- _Problem requirements_:
Please retype the records below exactly as they appear, leaving out every picture.

- _Data listing_:
══════════

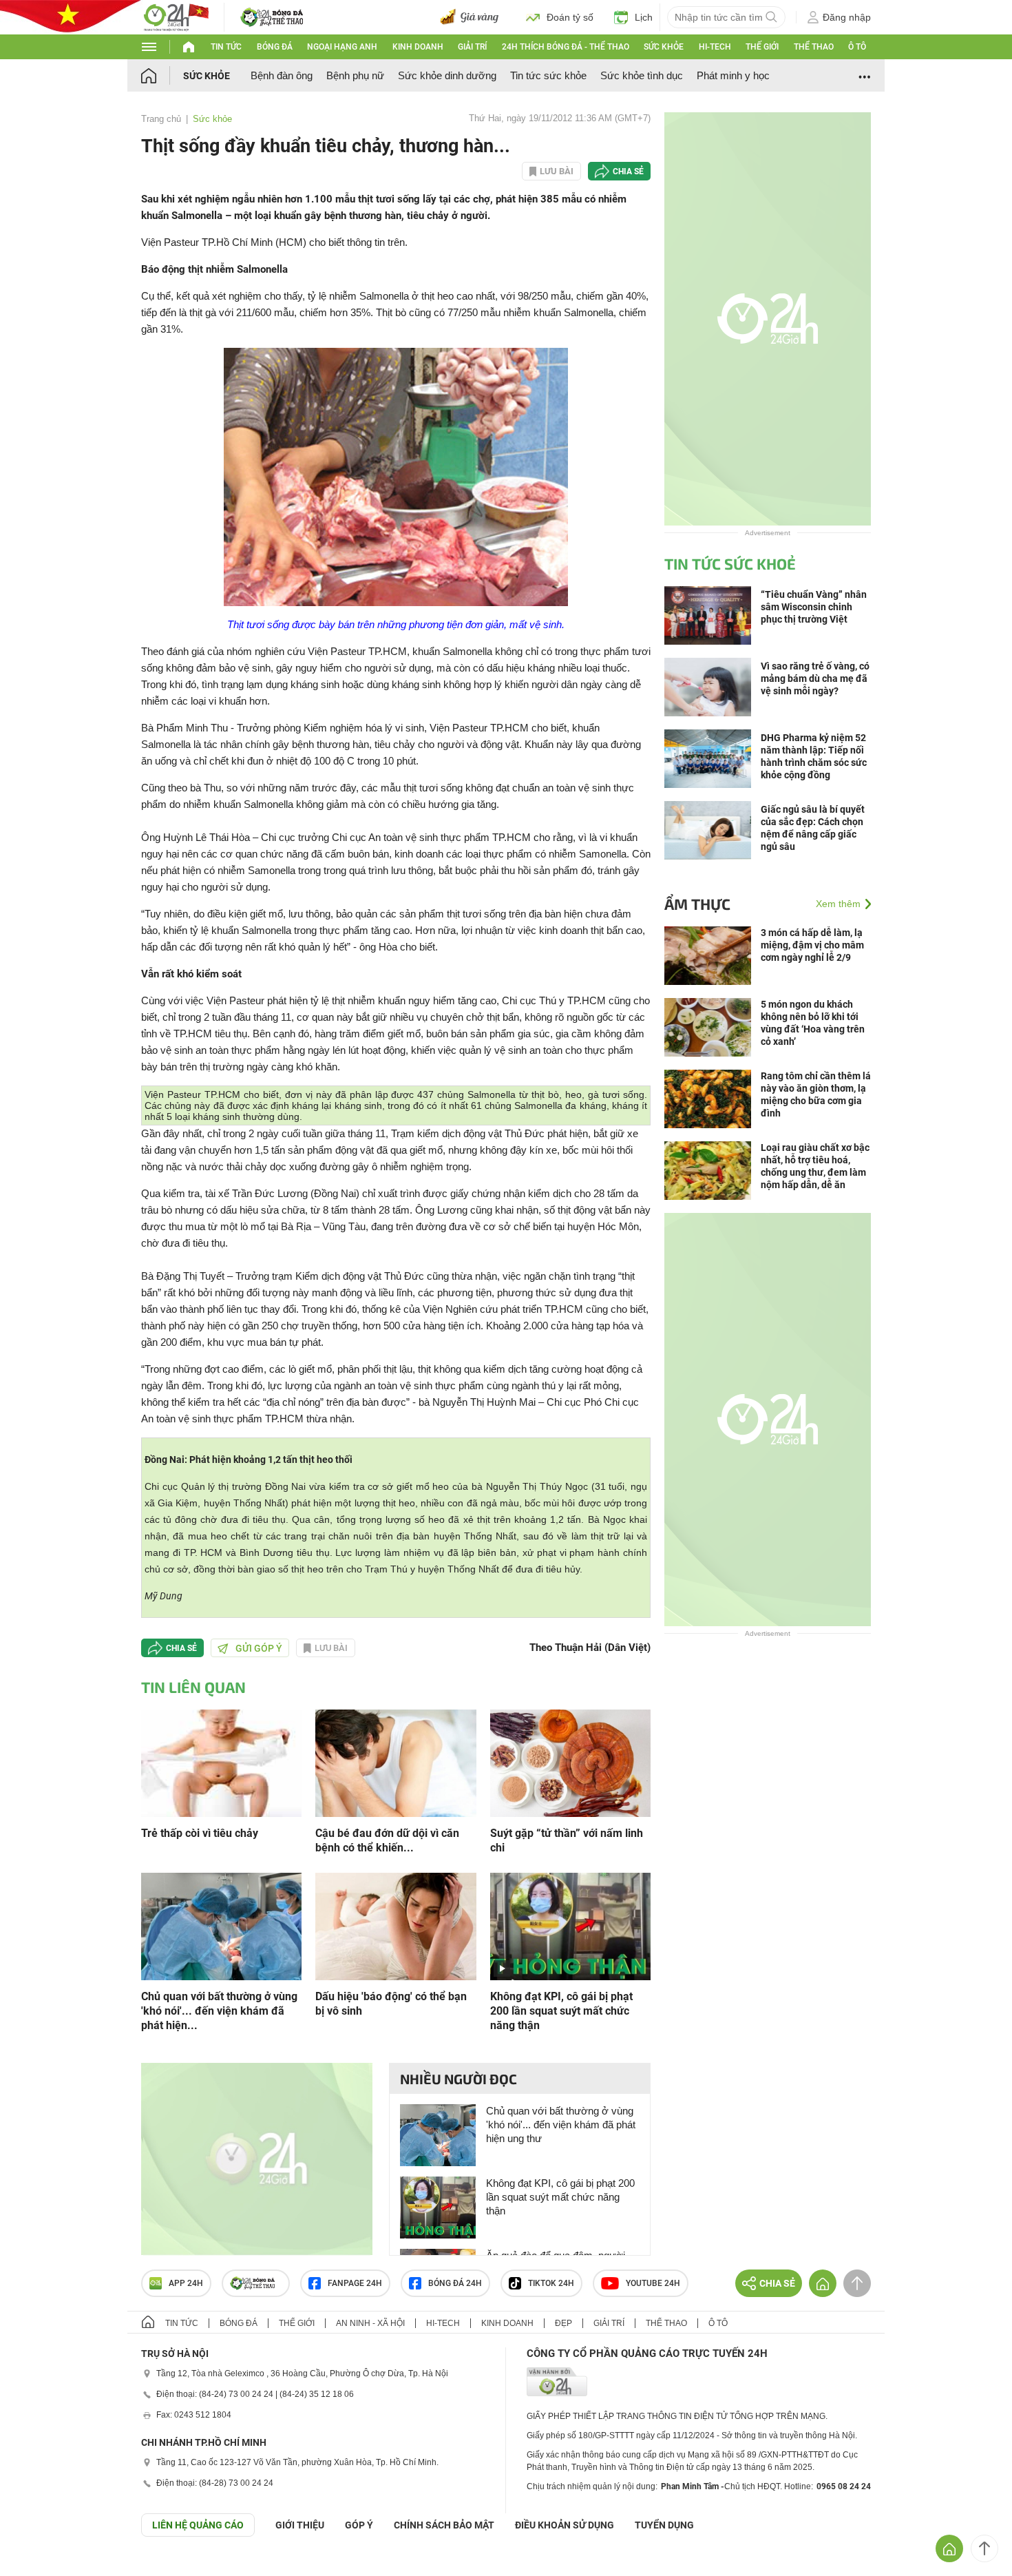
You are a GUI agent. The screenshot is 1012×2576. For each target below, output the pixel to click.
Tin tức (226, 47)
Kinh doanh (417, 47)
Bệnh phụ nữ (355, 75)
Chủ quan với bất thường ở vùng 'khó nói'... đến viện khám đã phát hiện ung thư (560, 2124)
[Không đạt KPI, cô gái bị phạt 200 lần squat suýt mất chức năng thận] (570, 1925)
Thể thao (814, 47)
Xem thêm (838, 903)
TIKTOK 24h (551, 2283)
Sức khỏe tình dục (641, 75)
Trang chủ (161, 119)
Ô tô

══════════

- _Task output_:
You are a GUI agent. The screenshot is 1012×2576. For each target below, output the pixel to click.
Tin tức (226, 47)
Kinh doanh (417, 47)
Bệnh phụ nữ (355, 75)
Chủ quan với bất thường ở vùng 'khó nói'... đến viện khám đã phát hiện ung thư (560, 2124)
[Không đạt KPI, cô gái bị phạt 200 lần squat suýt mất chức năng thận] (570, 1925)
Thể thao (814, 47)
Xem thêm (838, 903)
TIKTOK 24h (551, 2283)
Sức khỏe tình dục (641, 75)
Trang chủ (161, 119)
Ô tô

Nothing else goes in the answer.